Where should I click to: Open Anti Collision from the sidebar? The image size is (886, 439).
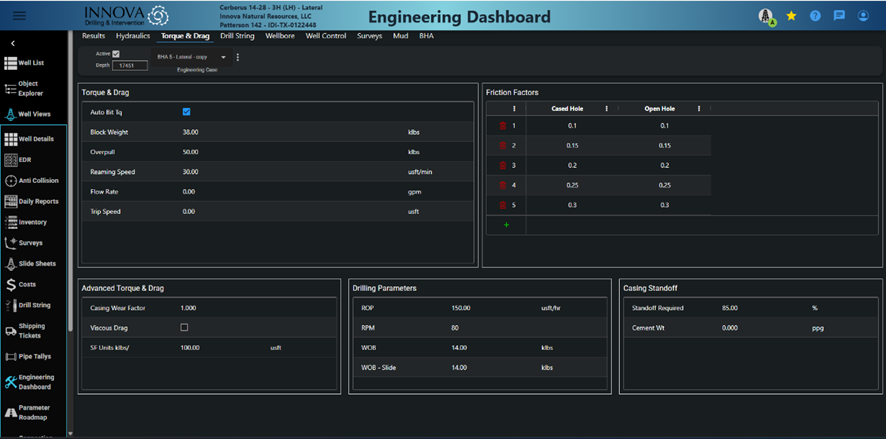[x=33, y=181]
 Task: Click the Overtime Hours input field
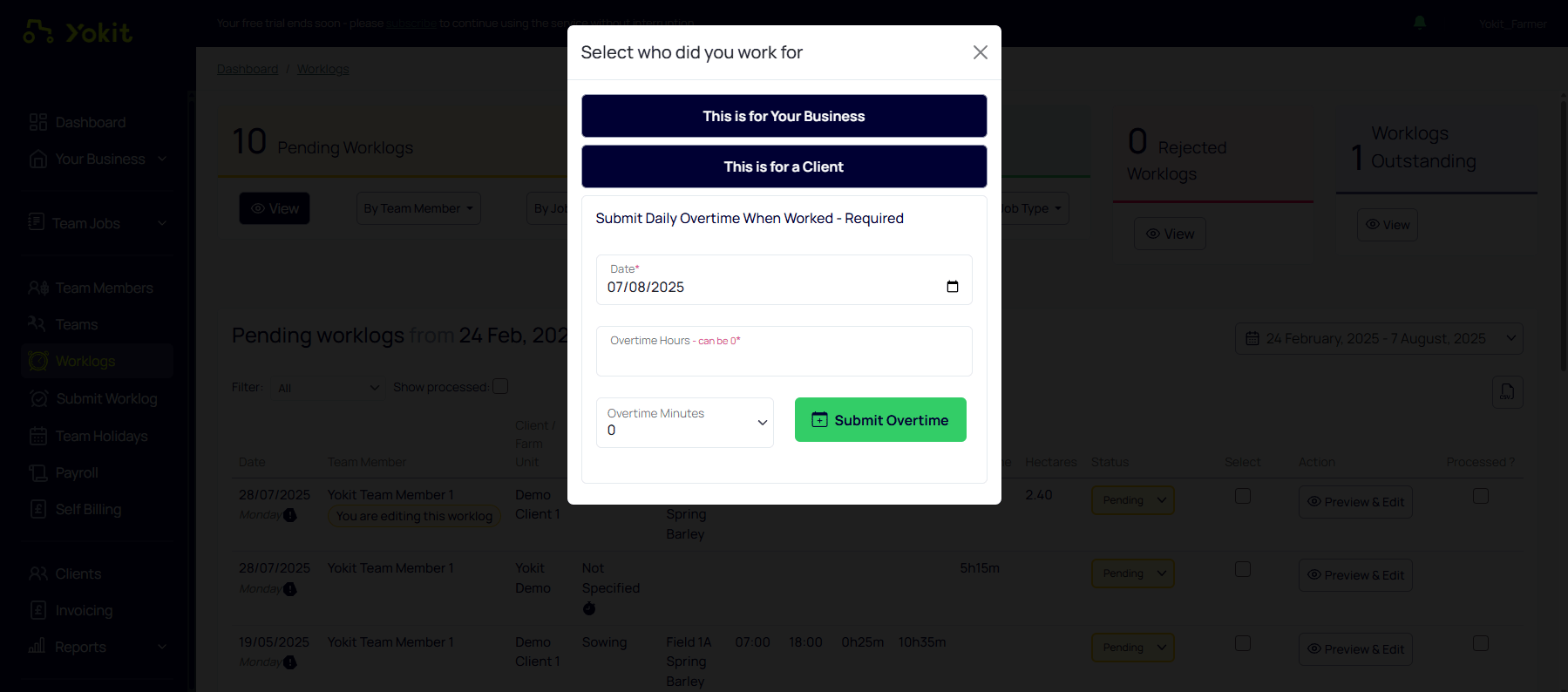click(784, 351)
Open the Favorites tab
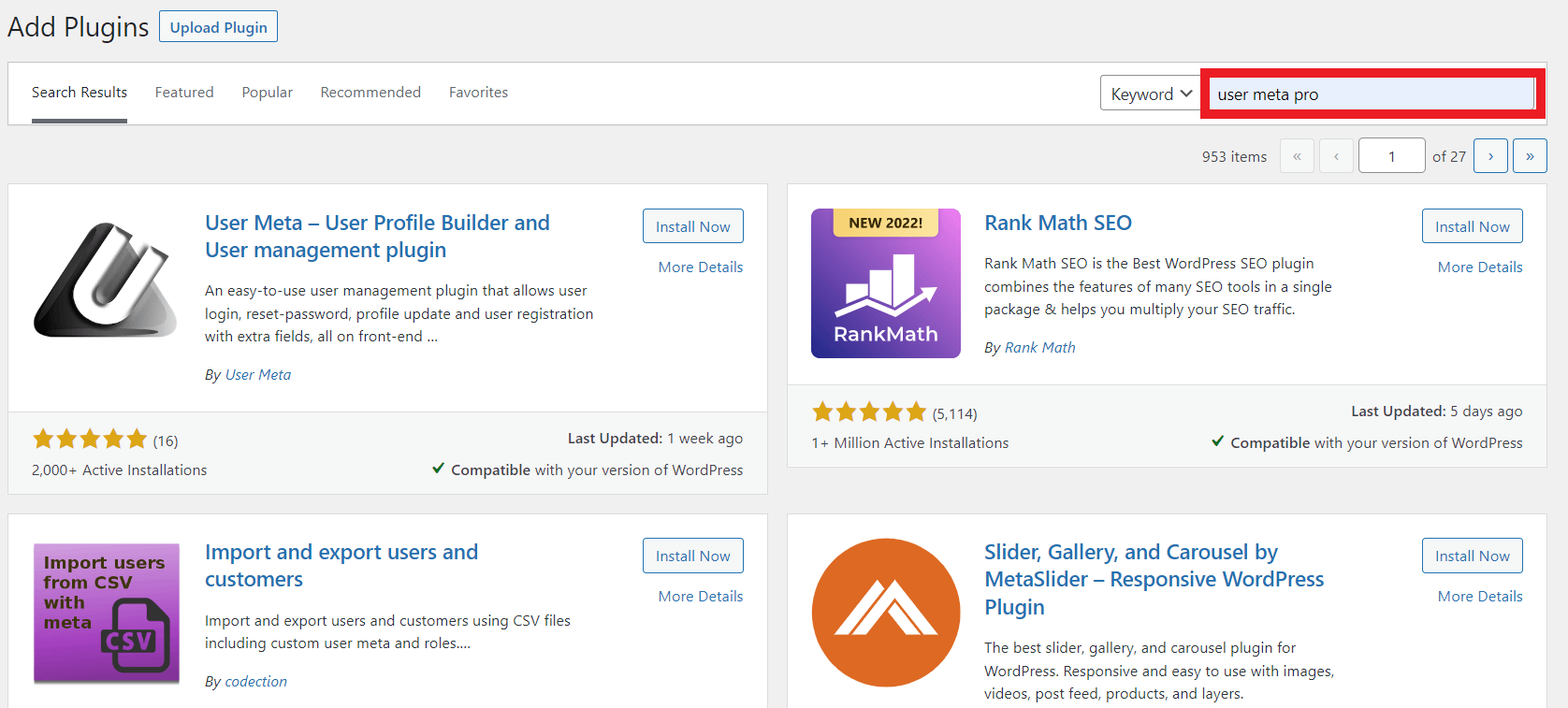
______
**Prompt**
Your response should consist solely of the lines from the line with "Task: Click the Overtime Hours input field" through the last line of the entries above, printed exactly and without pictures.

**Response box**
 Task: Click the Overtime Hours input field
click(784, 351)
Open the Favorites tab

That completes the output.